As providers resolve kinks and users become more familiar with the car park apps will become more intuitive over time, but for now, Angelenos needs to navigate the struggles of parking payments in the city as much as possible.

Parsons, a 25-year-old comedy writer, has been holding a quarter-filled pill bottle in both his wallet and car since moving to LA in January.

“I’ve never carried cash with me in my life, but I don’t want to download the app every time I go somewhere new,” she said. “I rarely have a dollar bill, but paying parking fees at the lodging is great. I love it.”

Leah Ferrazzani, who lives in LA and works in Pasadena, said he currently has four parking apps on his phone.

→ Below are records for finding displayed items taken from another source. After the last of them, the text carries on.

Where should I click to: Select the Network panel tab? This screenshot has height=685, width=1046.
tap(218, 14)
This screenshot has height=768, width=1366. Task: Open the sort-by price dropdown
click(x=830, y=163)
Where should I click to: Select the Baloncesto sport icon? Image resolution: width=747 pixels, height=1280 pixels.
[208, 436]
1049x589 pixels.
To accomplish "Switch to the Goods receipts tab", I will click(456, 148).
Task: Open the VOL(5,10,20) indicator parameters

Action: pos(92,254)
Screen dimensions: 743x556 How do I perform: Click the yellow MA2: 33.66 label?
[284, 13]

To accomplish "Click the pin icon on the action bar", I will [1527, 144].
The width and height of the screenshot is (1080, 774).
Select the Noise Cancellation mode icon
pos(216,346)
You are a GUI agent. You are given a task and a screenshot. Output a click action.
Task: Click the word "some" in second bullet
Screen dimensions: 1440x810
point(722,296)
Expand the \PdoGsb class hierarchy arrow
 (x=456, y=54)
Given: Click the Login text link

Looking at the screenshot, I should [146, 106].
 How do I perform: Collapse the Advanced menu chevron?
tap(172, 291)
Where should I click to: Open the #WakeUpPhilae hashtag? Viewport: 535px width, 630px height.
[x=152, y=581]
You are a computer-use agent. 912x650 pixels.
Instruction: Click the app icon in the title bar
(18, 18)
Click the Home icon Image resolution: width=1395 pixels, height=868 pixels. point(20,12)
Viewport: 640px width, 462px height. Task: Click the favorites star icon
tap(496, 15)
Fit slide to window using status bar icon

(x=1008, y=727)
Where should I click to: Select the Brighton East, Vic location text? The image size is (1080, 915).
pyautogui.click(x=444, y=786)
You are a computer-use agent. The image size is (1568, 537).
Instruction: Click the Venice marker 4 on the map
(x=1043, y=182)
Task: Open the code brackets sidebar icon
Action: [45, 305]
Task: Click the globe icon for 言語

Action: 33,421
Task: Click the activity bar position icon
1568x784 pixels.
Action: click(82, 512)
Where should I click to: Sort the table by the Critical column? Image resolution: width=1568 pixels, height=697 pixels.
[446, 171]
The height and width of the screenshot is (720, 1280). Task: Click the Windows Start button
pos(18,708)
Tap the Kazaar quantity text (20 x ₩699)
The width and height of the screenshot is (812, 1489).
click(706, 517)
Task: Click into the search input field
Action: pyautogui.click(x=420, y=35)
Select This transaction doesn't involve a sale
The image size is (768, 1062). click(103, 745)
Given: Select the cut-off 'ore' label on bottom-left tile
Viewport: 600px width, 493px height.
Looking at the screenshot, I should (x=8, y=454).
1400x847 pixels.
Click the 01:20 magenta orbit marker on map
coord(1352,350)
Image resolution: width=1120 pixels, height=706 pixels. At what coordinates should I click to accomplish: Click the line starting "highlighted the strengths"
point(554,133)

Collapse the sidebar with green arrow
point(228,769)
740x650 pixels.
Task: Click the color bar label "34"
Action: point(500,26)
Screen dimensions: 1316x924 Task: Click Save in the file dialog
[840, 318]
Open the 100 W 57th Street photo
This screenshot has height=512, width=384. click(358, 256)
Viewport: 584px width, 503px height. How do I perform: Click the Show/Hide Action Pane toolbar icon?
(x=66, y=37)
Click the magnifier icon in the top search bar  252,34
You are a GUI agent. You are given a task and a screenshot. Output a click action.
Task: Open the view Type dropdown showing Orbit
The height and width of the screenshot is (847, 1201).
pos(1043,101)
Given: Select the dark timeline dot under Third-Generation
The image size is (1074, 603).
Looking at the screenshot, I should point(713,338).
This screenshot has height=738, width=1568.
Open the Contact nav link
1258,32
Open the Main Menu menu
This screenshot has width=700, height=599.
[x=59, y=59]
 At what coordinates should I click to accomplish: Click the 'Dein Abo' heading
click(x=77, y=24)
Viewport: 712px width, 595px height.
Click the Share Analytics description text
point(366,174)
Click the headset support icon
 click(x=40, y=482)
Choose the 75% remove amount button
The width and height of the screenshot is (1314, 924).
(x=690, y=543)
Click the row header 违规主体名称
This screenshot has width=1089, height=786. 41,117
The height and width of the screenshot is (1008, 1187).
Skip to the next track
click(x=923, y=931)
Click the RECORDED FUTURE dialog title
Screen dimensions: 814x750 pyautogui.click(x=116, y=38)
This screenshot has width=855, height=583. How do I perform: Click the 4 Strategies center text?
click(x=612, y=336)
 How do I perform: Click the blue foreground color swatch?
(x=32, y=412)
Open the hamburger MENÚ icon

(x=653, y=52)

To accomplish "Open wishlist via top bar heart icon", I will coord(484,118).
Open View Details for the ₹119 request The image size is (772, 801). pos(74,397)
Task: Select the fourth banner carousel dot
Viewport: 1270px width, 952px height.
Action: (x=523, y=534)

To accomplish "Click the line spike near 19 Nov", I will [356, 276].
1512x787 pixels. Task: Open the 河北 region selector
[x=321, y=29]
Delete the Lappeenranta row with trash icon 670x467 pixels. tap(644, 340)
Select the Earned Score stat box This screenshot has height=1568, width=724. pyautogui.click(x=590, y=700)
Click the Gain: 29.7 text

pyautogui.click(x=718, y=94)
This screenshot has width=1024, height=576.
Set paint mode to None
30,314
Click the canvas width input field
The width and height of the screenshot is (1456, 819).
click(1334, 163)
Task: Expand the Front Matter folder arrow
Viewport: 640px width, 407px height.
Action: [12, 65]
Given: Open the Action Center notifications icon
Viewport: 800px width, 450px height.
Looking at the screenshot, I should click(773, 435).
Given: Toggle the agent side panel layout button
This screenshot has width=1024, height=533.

“The only thing that makes my life easier is because Pasadena is the most user-friendly and I work here, so it’s the one I use most often,” she said.

I’ve found that even the most familiar with apps, my current system is frustrating. Jonathan Baden, a 43-year-old Sherman Oaks resident and co-founder of the dating website, recently spent 10 minutes trying to find a way to pay for a Ventura Boulevard meter when his iPhone couldn’t read the on-screen QR code before he finally gave up. In the end, he spent more time paying for parking than running errands.

Badeen is pleased that the meter has evolved from the quarterly era he remembers from his early days in August’s LA, but he believes the parking app doesn’t make parking easier for anyone.

“Unless a country, city or the whole metro area wants to standardize something, or they want to slap Apple’s wages there, I think that’s a bad idea,” said the man who invented the swipe. “And I know something about the app.”